Kesibukan bersekolah dalam balutan covid 19 membuat lupa hari dan tanggal. Bernaung di bawah sekolah yang menerapkan pembelajaran dari rumah berbasis online terasa sekali sibuknya. Selama ini pekerjaan terselesaikan hari itu. Kini di rumah masih harus membuka laptop si teman setia untuk membuka tagihan dari para murid.
Sesuatu yang tetap harus disyukuri. Sehingga ketika tiba-tiba ada kabar libur dan tanggal merah di akhir minggu, aku segera mengambil kalender. Tertulis disitu 31 Juli 2020 Idul Adha. Tiba-tiba rindu kampung halaman. Wabah ini membuat jadwal berkunjung ke kampung menjadi tertuda. Himbauan mudik, himbauan menjadi PENYELAMAT KELUARGA, himbauan menjaga jarak berhasil mendelete seluruh jadwal berkunjung ke kampung halaman.
Libur Idul Adha membuatku berdiskusi dengan orang-orang tercinta. Pulang atau tetap di rumah saja? Demi menjawab segala keraguan, informasi transportasi segera dicari. PT KAI sudah mengoperasikan beberapa kereta api jalur ke Banyuwangi atau sebaliknya. Syarat surat sehat dari dokter pun segera diurus. Tiket sudah ditangan. Aminisi protokol kesehatan sudah siap. Namun ketakutan keluarga besar menjadi penghalang berikutnya.
Kami mengunjungi orang tua. Ibu dengan diabetis adalah orang dalam resiko. Bapak dan Ibu juga sudah 73 tahun artinya mereka semua ODR. Menggunakan moda trasportasi kereta api tentu tidak cukup aman bagi kami.

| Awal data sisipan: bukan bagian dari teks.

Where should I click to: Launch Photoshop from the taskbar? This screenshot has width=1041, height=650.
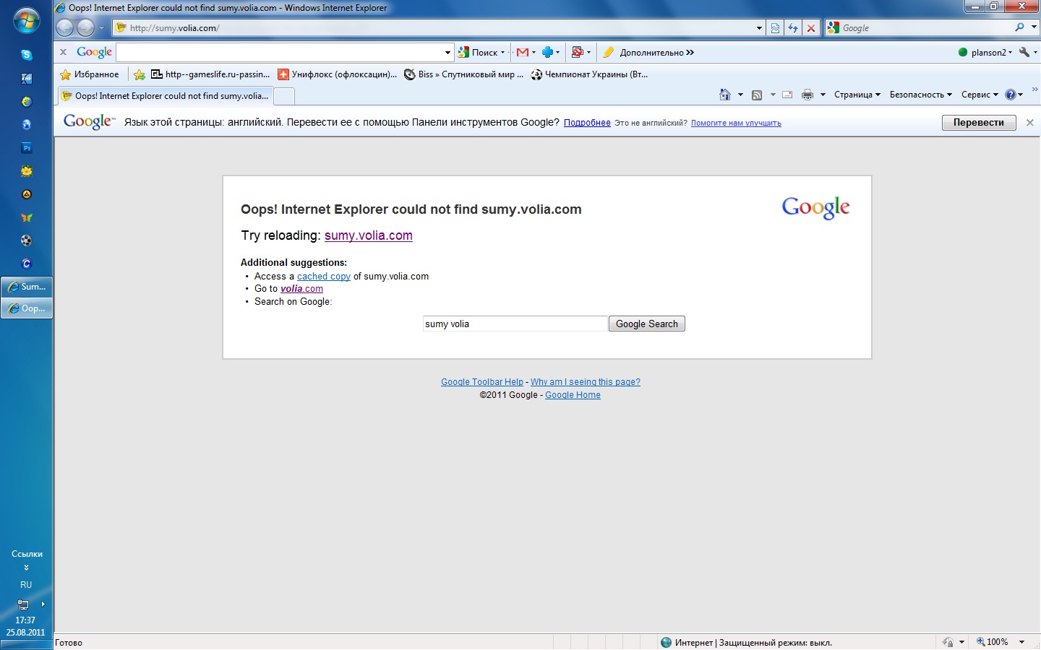[x=27, y=148]
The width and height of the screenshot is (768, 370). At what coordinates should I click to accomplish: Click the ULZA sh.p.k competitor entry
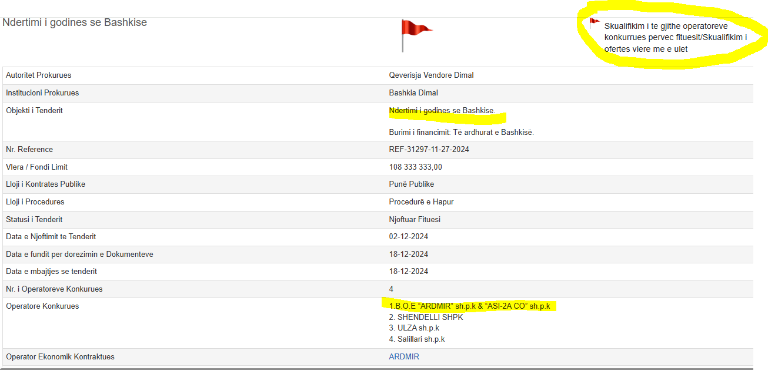click(x=414, y=328)
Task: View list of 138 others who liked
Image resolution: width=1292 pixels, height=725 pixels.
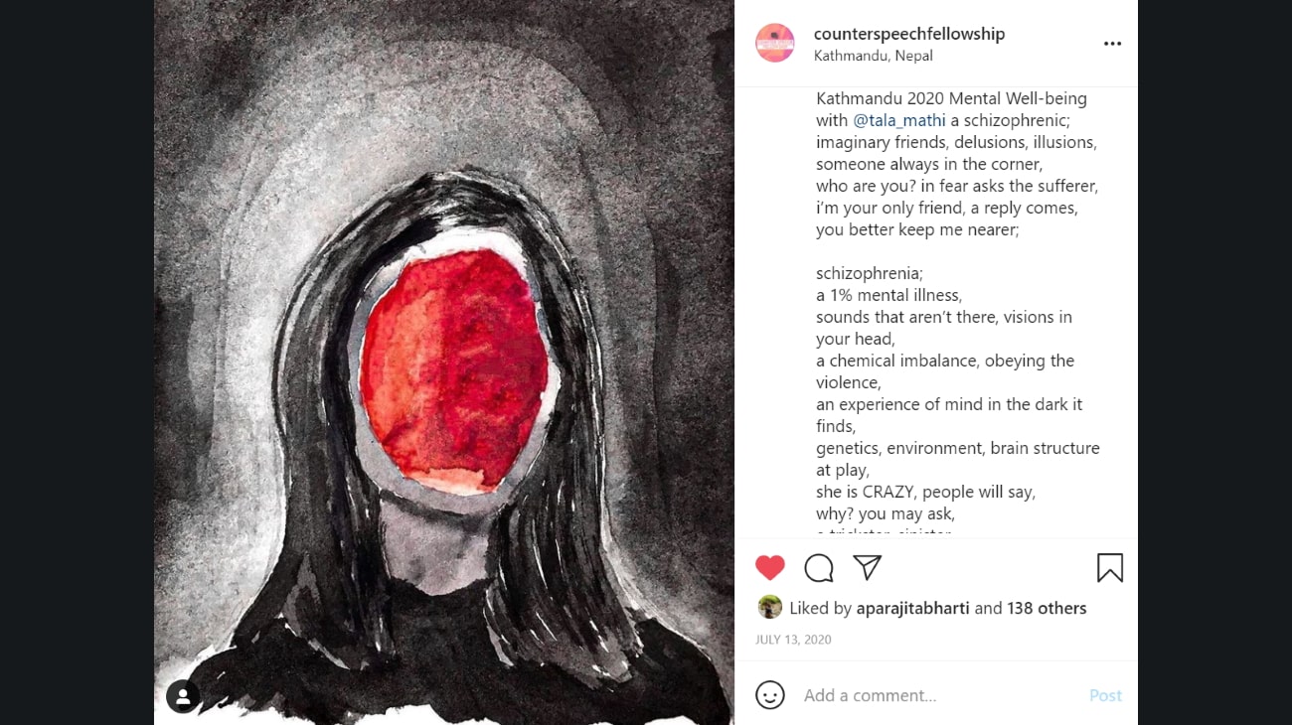Action: tap(1047, 608)
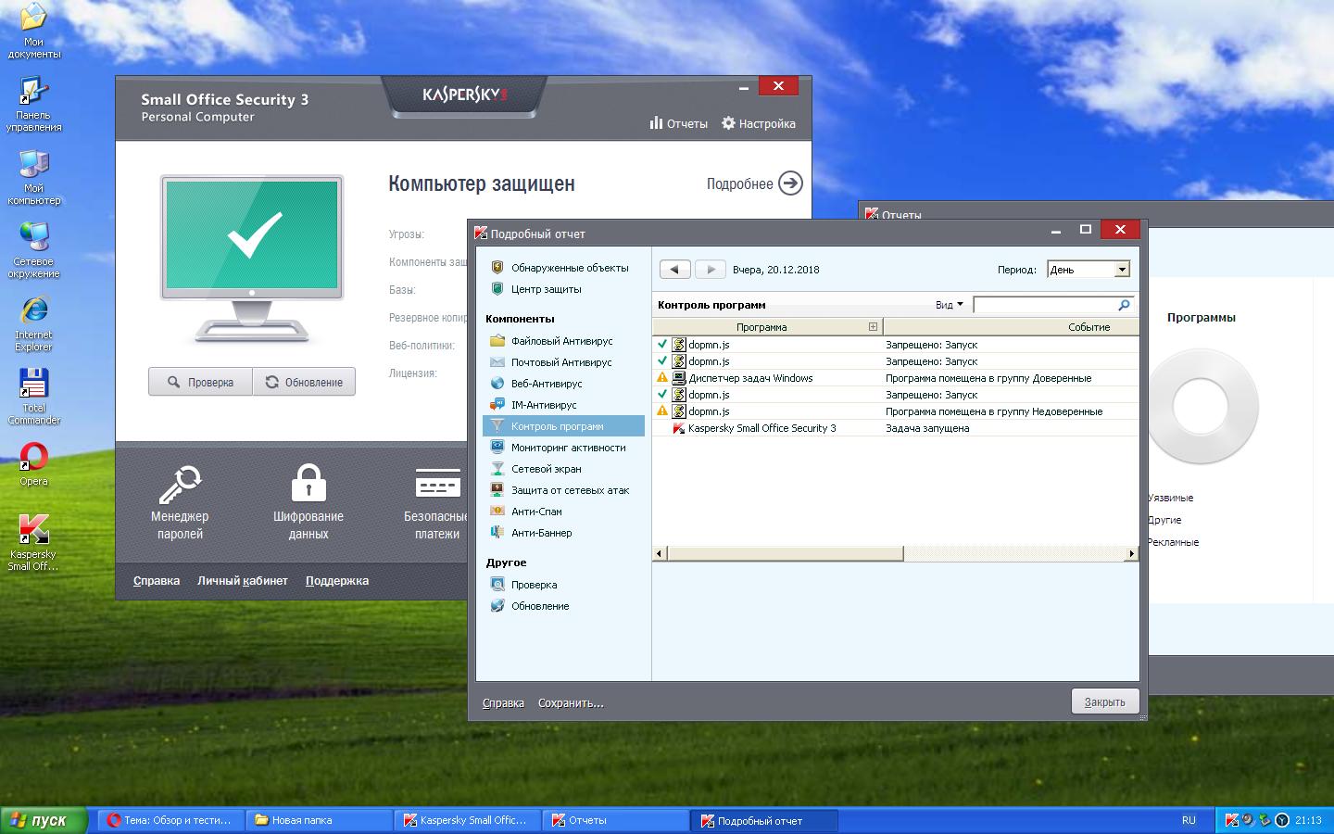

Kekuatiran itu membuat kami mencari alternatif lain. Jadilah dikirimkan seorang teman yang bersedia mengantar dengan biaya minim. Puji Tuhan.
Kami berangkat ketika matahari mulai redup. Sepanjang jalan dipenuhi dengan berjejer pedagang hewan qurban. Aroma menyengat bulu kambing menebar memasuki ruangan mobil yang memang sengaja dibuka. Suasana khas Idul Adha. Kambing-kambing itu ada yang mulai diambil pembelinya, ada yang tubuhnya ditulisi nama pembeli atau kode yang menandakan sudah terjual. Terus ke timur mulai berbeda suasana. Petasan-petasan besar mulai terdengar ketika memasuki kota suwar-suwir. Dar der dor, rame, riuh dan damai. Ah, kata terakhir yang tetap terjaga di bumi pertiwi ini. Meskipun di beberapa tempat banyak yang berusaha membuatnya rapuh dan hancur.
Meninggalkan Jember sudah lepas magrib. Kembang api meledak disana-sini menghias langit malam. Diiringi suara takbir dari bibir-bibir mungil menghadirkan diskusi pendek dengan si kecil.
"Koq anak kecil itu boleh ke masjid." Katanya, mungkin dia berpikir dia boleh kok aku gak boleh. Memang sejak covid menggila, kami dilarang melaksanakan misa di gereja. Ketika new normalpun si kecil masih belum diijinkan untuk mengikuti misa di gereja. Dia masuk kategori ODR bersama para lansia.
"Dia kan tidak rame-rame." Jawabku.
"Nanti tidur masjid anak itu, Bu."
"Ya tidak, ndhuk. Ya pulang."
Lantas dia bercerita ingatan masa lalu ketika pulang kampung dan melihat keramaian takbir di sana. Biasanya memang ada pawai mobil dan pejalan kaki, pada malam menjelang idul fitri dan idul adha. Umat muslim berkeliling sambil menggemakan takbir.